Records for the exercise
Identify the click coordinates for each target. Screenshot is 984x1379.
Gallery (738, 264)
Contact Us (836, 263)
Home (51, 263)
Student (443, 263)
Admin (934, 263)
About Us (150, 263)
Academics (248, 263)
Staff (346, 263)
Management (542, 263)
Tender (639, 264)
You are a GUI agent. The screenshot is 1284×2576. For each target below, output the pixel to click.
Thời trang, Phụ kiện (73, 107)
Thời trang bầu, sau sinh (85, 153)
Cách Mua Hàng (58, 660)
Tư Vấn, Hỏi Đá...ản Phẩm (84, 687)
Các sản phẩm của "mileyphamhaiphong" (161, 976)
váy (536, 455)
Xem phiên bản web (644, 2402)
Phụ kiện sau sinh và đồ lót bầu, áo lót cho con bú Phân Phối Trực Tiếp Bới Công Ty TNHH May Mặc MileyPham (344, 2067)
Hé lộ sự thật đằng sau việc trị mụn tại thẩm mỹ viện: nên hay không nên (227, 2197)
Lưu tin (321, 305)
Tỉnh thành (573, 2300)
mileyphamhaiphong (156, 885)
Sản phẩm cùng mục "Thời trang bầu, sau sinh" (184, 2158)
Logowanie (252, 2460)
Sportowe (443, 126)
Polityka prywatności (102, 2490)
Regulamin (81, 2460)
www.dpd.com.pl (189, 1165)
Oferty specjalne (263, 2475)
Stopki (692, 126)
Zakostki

Short task
Copy out every line of the listing above word for word, changing nothing.

Solved exercise
Identify the click coordinates for each target. Screenshot is 984x1379.
Gallery (738, 264)
Contact Us (836, 263)
Home (51, 263)
Student (443, 263)
Admin (934, 263)
About Us (150, 263)
Academics (248, 263)
Staff (346, 263)
Management (542, 263)
Tender (639, 264)
You are a GUI agent. The screenshot is 1284×2576. For each target below, output the pixel to click.
Thời trang, Phụ kiện (73, 107)
Thời trang bầu, sau sinh (85, 153)
Cách Mua Hàng (58, 660)
Tư Vấn, Hỏi Đá...ản Phẩm (84, 687)
Các sản phẩm của "mileyphamhaiphong" (161, 976)
váy (536, 455)
Xem phiên bản web (644, 2402)
Phụ kiện sau sinh và đồ lót bầu, áo lót cho con bú Phân Phối Trực Tiếp Bới Công Ty TNHH May Mặc MileyPham (344, 2067)
Hé lộ sự thật đằng sau việc trị mụn tại thẩm mỹ viện: nên hay không nên (227, 2197)
Lưu tin (321, 305)
Tỉnh thành (573, 2300)
mileyphamhaiphong (156, 885)
Sản phẩm cùng mục "Thời trang bầu, sau sinh" (184, 2158)
Logowanie (252, 2460)
Sportowe (443, 126)
Polityka prywatności (102, 2490)
Regulamin (81, 2460)
www.dpd.com.pl (189, 1165)
Oferty specjalne (263, 2475)
Stopki (692, 126)
Zakostki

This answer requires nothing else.